• Extract to read
....................
Recognising the achievements of young architects and urban planners working in our cities should now be a goal in and of itself. Not only because it is a treasure for the profession, enabling it to progress and adapt to current and future challenges, but also because it is a treasure for citizens overall.
“Urban negotiation for joint transformation of cities” and “The future of sustainability will be urban or it will not be at all” are two major slogans perfect to understand the role that we as a new generation of urban professionals are forging. The first phrase – written in our own handwriting- best reflects the approach we at Paisaje Transversal take to urban planning. At the same time, it is representative of young urban planners who are working to improve cities around the country. The second phrase refers to a classic, repeated at a host of conferences and rehearsals and attesting to the significance that urban issues have gained around the world.
We novel urban planners learned in Schools of Architecture how to plan for growth of cities. But it could already be seen that the real challenge was to lie in acting on built cities and curbing the unbridled growth spurred by the property bubble. Many young architects, singly or in groups, reacted by generating new approaches, new methodologies and typologies of projects as alternatives for our cities in order to improve living and environmental, social and economic conditions there. In turn, these proposals took a step forward towards making cities more democratic as they conceive the projects jointly with the community that will benefit or suffer as a result. This follows along in the spirit of the neighbourhood urban renewal projects of the 1960s and 1970s when neighbourhoods were spawned together with neighbourhood movements to provide basic services for newly developed areas that sprung up overnight in major cities after the rural exodus of the 1950s.
....................
• Data below

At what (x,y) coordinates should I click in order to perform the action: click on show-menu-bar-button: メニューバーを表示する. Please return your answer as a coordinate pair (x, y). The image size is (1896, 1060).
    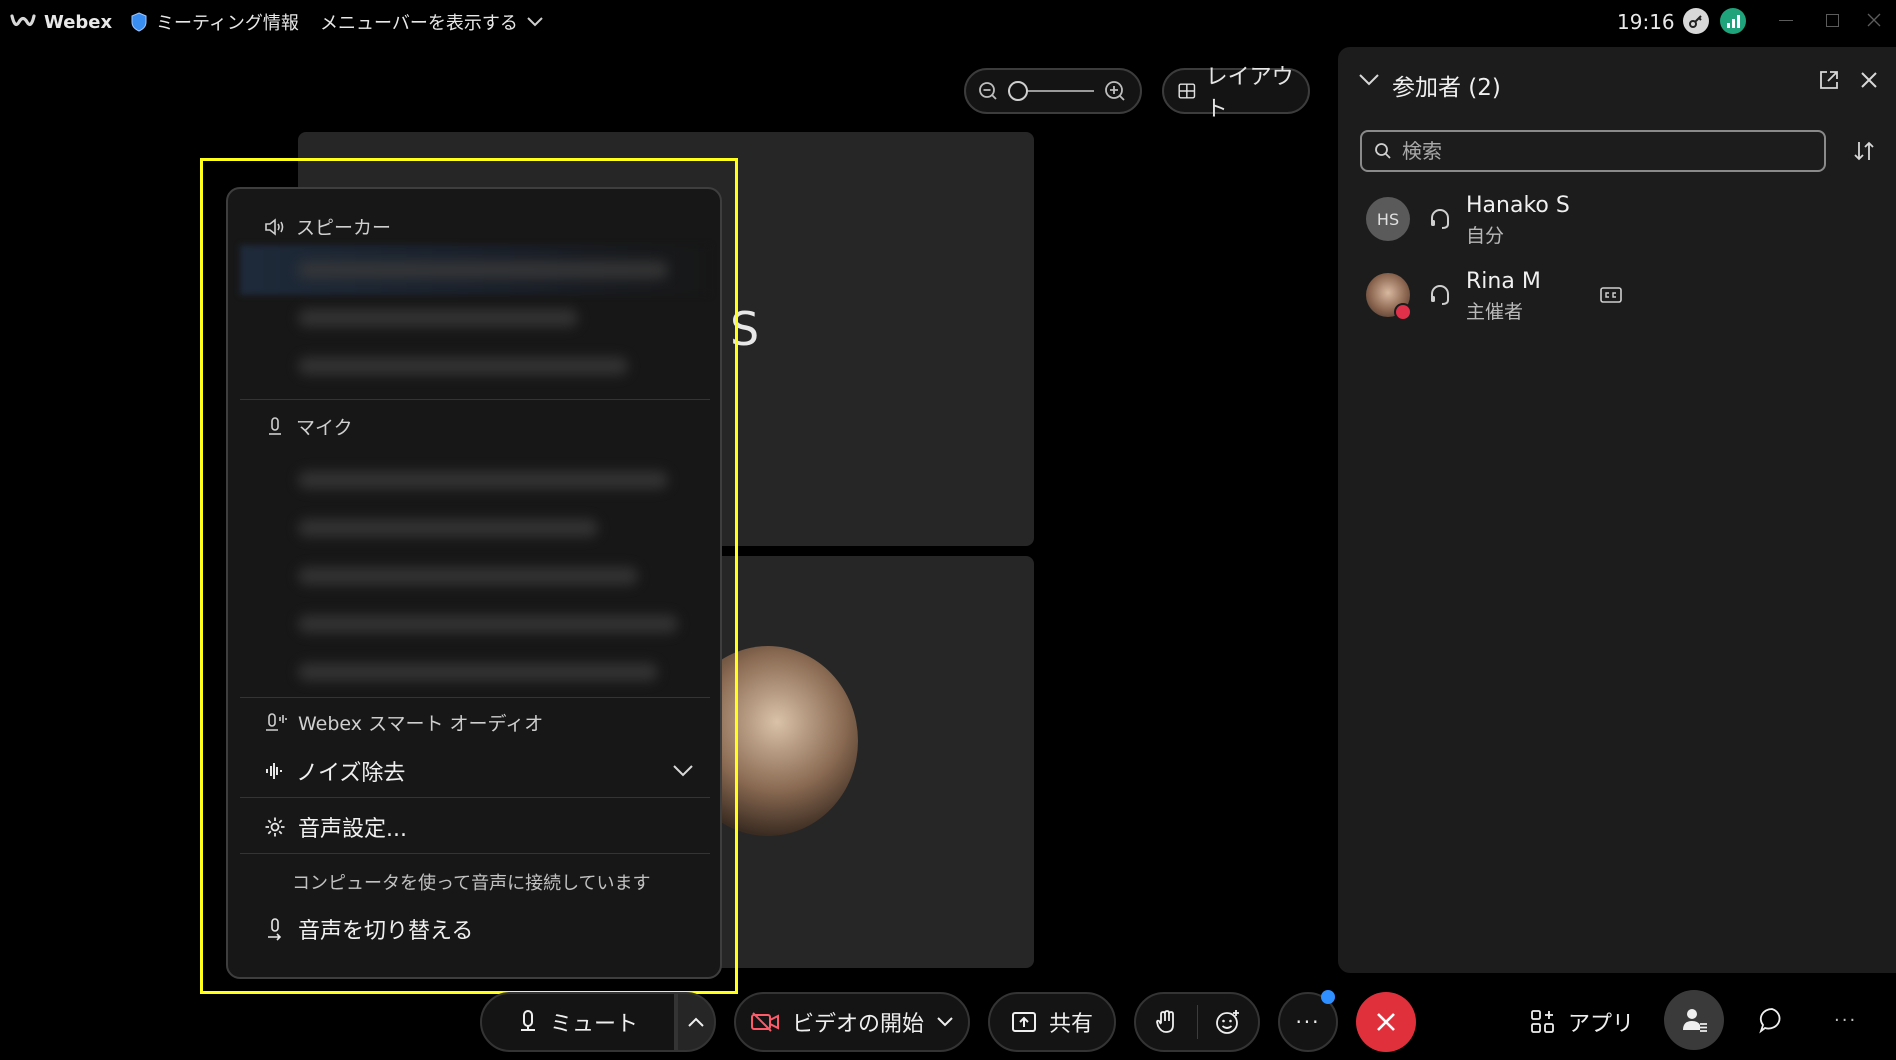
....................
• Problem statement
Decide whether each statement agrees with the passage on young urban planners, answering yes or no and quoting the words that settle it: (a) the writers learned in Schools of Architecture how to plan for the growth of cities; (b) the neighbourhood urban renewal projects mentioned date from the 1980s; (c) the first of the two slogans was written in the writers' own handwriting. The listing has no connection to the passage on young urban planners.

• Your solution
(a) Yes: "We novel urban planners learned in Schools of Architecture how to plan for growth of cities."
(b) No: "the neighbourhood urban renewal projects of the 1960s and 1970s"
(c) Yes: "The first phrase – written in our own handwriting- best reflects the approach we at Paisaje Transversal take to urban planning."